DATA EXTRACT –
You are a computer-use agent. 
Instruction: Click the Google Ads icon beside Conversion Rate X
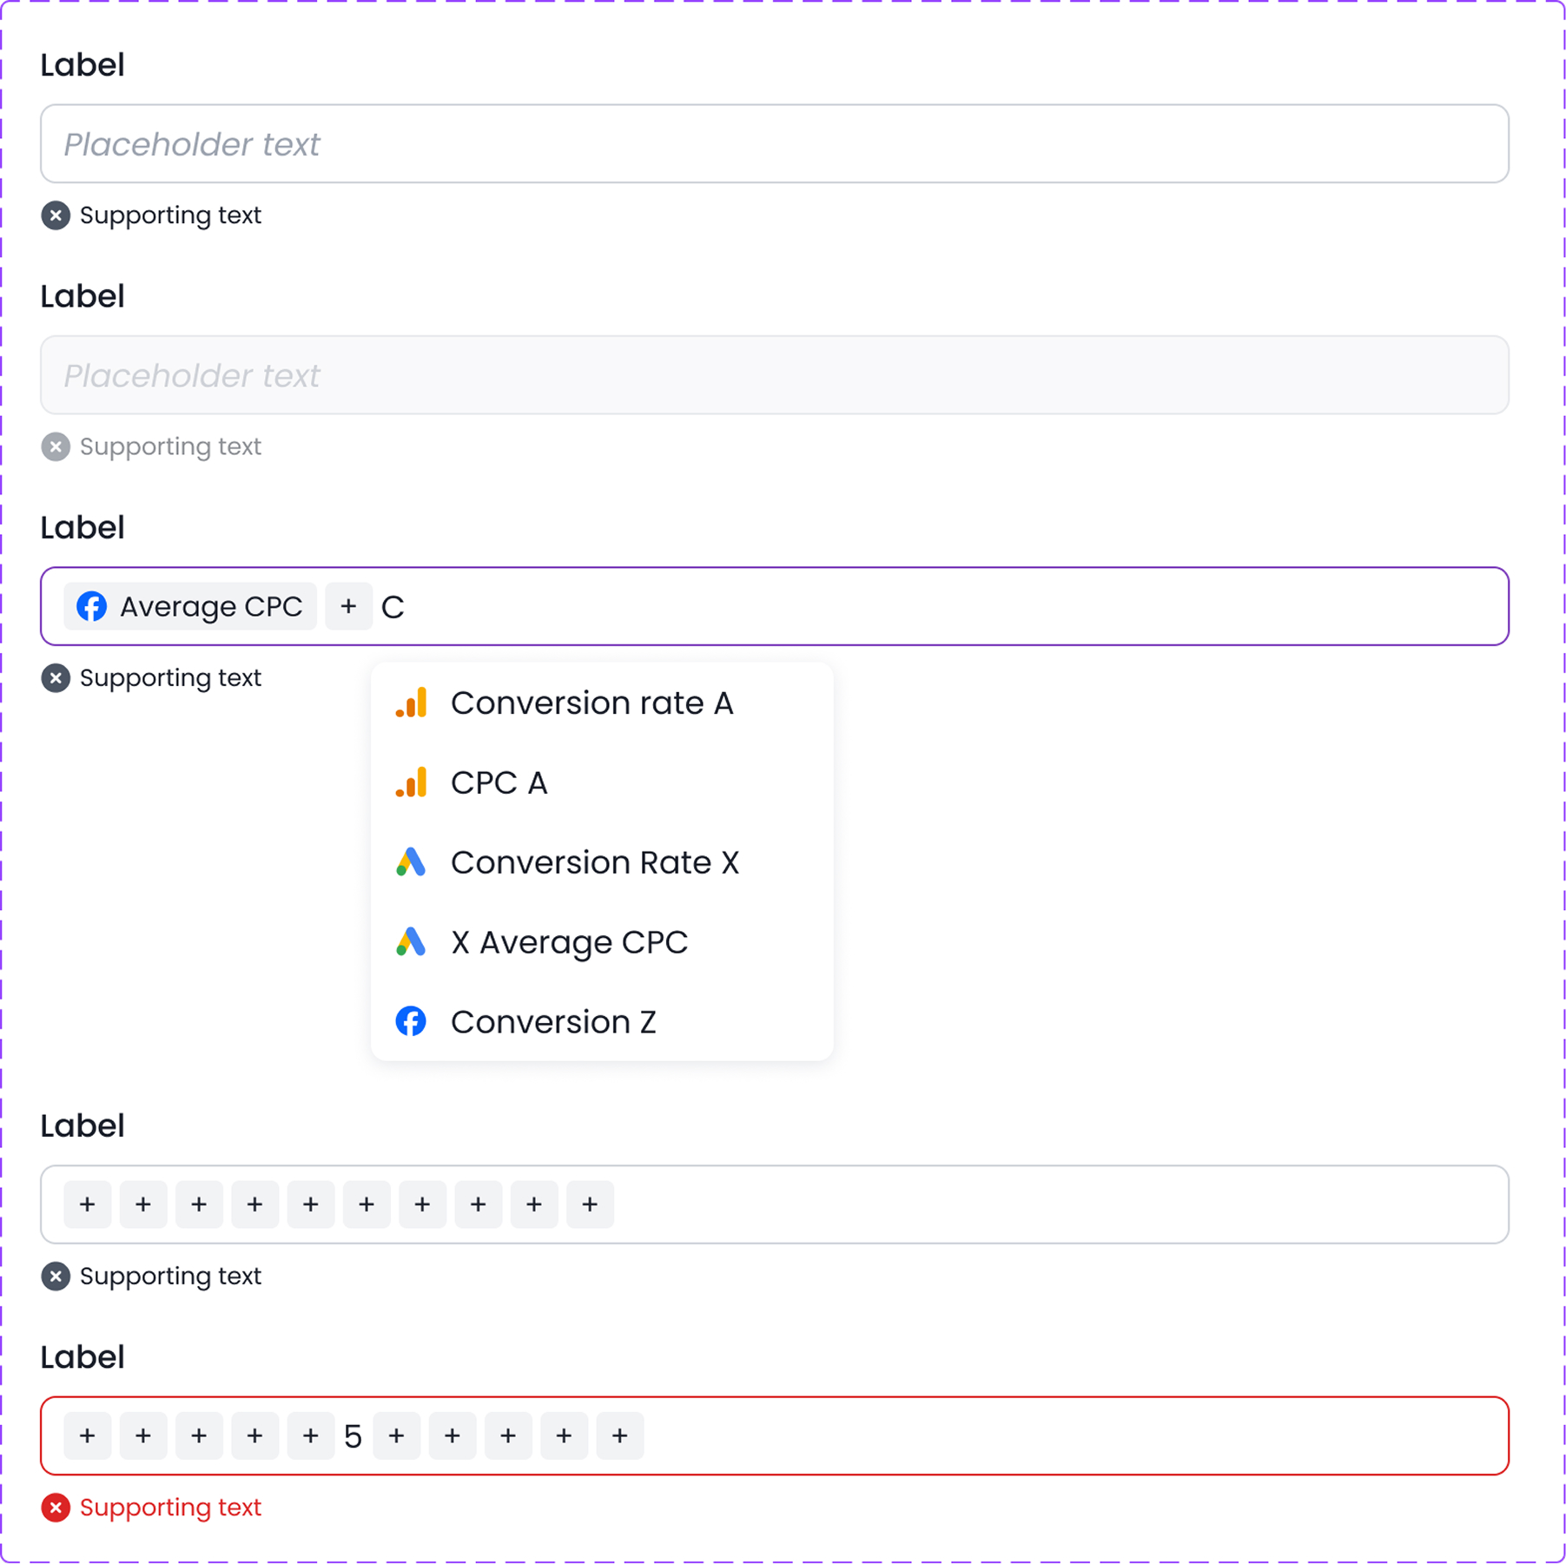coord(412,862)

==

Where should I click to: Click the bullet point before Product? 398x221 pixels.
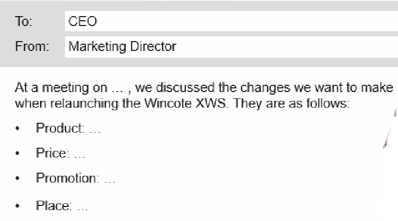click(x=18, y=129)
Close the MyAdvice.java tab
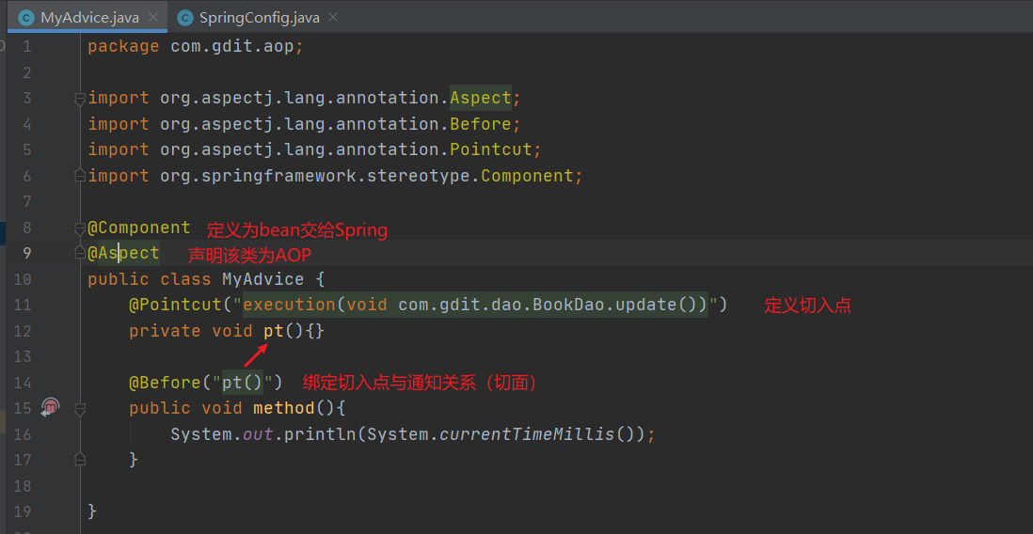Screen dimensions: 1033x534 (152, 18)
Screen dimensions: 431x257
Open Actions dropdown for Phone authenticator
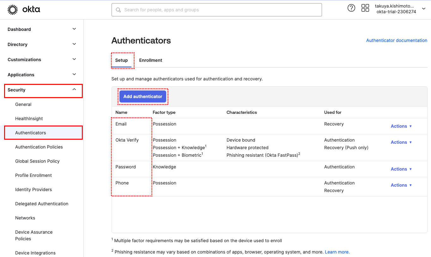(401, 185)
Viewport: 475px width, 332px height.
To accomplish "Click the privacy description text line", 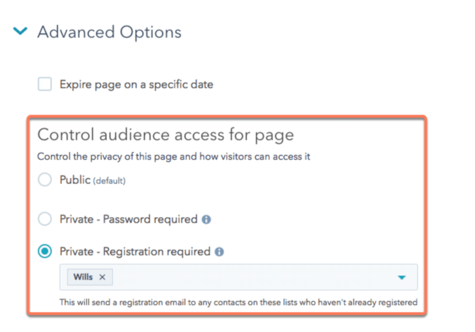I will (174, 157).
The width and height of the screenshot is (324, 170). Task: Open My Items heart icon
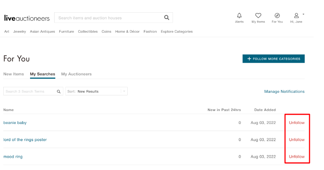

TASK OBJECTIVE – Find every line in the records that contains the string "width", matching case exactly, and copy each of those lines.

TASK RESPONSE –
Viewport: 475px width, 332px height.
The width and height of the screenshot is (324, 170). Task: Open My Items heart icon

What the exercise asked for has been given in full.